[TASK TO COMPLETE]: Every line in the records below with the string "button" needs to be copied out.

[STUDY MATERIAL]:
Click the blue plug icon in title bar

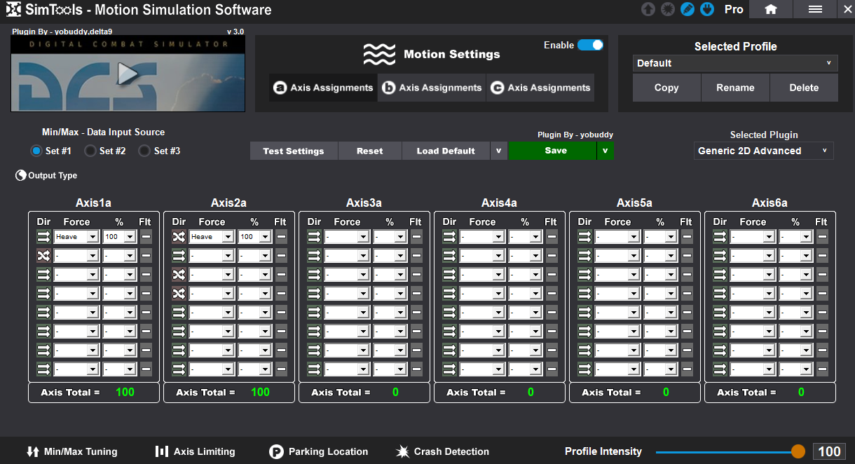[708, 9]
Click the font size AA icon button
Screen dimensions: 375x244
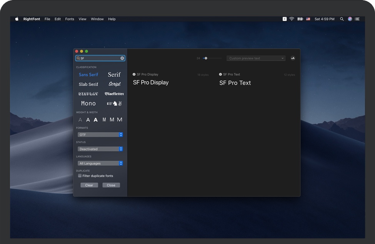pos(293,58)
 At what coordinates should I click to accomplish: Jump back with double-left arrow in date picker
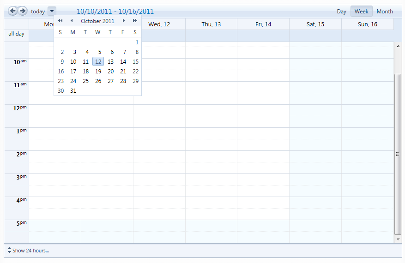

==

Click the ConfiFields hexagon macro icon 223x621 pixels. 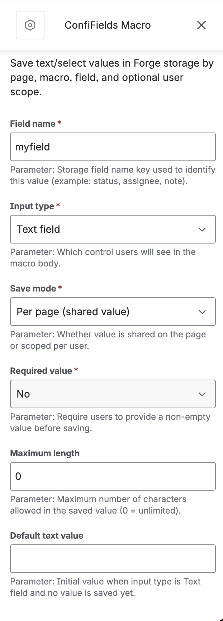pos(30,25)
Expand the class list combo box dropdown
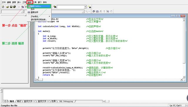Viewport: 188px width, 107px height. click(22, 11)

--

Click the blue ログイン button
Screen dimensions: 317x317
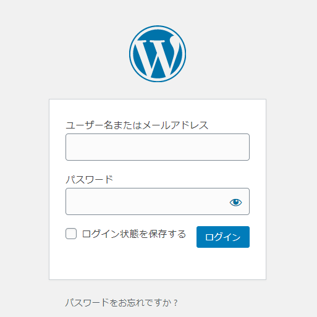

[TASK SOLUTION]:
Click the font size AA icon button
Click the blue ログイン button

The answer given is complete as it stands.